二人の母親であり、全盛期の角栄や師匠を知る人物だ。
「随分、大人っぽい顔になりましたね。随分、苦労もされたようで……」
「いや、僕なんかまだまだです。出会った頃の師匠とさして変わらない年齢になったというのに、自分の未熟さに恥ずかしくなります」
「剣乃さんや角栄さんと比べたら、そりゃあ誰だって未熟ですよ。何にも恥ずかしがることはありません」
そう言って、女将は笑った。この辺りは中選挙区時代の新潟四区にあたり、過疎や豪雪対策が政策課題となることが多い土地だ。それらの問題に本気で取り組んだ角栄は、今でも人気が高い。新潟の過疎地域で『先生』と言えば、それは殆ど角栄の事を意味するのである。
「ところで……」
「なんでしょう?」
「ふた月ほど、こちらに滞在すると聞きました。どちらにお泊りになられるんですか?」
「色々あって、車暮らしに慣れちゃいましてね。寝泊まりは車でしようと思っています」
「宿泊費なら気にされなくて結構ですよ。先生は、剣乃さんの事を兄弟同然の男だと申しておられました。その方のお弟子さんを、苦労させる訳にはまいりません」
「いえ、お金の問題ではないのです」
僕はハッキリそう答えた。とはいえ、金融庁に追われているからと正直に言う訳にもいかない。

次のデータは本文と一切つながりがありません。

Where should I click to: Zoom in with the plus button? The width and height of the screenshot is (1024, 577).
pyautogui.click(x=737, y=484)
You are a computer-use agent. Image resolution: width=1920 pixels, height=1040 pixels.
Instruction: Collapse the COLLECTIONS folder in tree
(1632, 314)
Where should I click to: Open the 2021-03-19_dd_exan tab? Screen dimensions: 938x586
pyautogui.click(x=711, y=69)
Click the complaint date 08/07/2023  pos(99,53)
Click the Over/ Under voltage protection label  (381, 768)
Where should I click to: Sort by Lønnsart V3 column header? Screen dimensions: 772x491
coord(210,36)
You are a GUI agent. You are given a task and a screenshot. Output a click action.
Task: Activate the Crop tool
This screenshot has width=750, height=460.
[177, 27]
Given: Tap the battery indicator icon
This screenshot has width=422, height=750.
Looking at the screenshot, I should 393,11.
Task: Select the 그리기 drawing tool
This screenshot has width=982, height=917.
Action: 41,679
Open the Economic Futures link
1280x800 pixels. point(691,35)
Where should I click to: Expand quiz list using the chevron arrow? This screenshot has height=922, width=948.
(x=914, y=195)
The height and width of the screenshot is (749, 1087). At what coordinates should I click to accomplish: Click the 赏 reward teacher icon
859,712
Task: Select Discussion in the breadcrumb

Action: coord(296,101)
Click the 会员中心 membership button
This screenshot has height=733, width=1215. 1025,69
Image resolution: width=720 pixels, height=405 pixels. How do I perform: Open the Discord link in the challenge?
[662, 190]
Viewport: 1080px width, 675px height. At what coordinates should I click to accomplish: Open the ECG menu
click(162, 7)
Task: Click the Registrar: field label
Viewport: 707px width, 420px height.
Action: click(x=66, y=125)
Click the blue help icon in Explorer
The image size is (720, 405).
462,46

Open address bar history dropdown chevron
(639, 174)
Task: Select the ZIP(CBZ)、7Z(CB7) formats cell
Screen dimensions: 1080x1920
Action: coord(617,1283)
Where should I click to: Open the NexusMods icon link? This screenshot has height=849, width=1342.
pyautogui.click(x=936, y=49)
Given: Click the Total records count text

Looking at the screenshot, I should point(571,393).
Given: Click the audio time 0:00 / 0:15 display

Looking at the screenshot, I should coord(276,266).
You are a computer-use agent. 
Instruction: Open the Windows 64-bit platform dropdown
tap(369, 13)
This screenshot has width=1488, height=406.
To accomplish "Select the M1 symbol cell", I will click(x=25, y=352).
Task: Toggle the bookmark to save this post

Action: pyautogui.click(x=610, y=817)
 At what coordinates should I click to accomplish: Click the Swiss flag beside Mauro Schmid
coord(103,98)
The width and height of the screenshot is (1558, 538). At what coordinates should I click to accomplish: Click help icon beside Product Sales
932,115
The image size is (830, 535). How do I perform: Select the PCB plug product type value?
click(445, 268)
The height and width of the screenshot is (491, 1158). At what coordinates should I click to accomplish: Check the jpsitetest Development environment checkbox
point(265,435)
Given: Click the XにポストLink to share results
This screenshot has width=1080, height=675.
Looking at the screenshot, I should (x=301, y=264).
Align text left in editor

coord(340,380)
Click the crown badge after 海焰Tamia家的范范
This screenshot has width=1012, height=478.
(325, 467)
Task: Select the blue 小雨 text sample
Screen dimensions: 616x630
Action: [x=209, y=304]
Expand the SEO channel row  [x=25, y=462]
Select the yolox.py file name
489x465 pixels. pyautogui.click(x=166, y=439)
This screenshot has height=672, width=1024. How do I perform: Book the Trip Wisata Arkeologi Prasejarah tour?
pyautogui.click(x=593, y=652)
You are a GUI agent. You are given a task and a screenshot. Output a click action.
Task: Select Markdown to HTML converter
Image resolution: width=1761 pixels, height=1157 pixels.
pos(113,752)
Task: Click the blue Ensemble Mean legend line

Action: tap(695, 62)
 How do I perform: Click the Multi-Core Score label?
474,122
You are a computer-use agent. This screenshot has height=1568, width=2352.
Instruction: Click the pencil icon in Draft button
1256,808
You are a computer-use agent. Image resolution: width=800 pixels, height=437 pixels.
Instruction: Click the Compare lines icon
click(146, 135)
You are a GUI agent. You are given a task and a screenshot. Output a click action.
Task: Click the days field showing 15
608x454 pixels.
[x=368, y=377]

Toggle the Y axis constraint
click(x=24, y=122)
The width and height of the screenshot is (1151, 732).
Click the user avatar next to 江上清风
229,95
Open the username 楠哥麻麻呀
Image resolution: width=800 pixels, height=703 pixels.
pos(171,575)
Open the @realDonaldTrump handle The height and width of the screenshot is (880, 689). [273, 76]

「少し調べ物や、書き物に集中したいと思いまして、ここに居ると色々甘えてしまいそうですから……」
「そうですか……。でも何か困ったことがあれば、遠慮なく頼ってください」
「ありがとうございます。もしもの時は、よろしくお願いします」
本気で頼るつもりはないが、女将の気持ちを和ませるために、僕はそう答えた。
「夕方になれば、キクヱも帰ってきます。あれは今、情報館に勤めておりますから、きっとお役に立つでしょう。お疲れでしょうが、娘の話を聞いてやってください」
「勿論です。僕の方こそ、楽しみにしてますよ」
そう答えて、僕は自分の部屋に入った。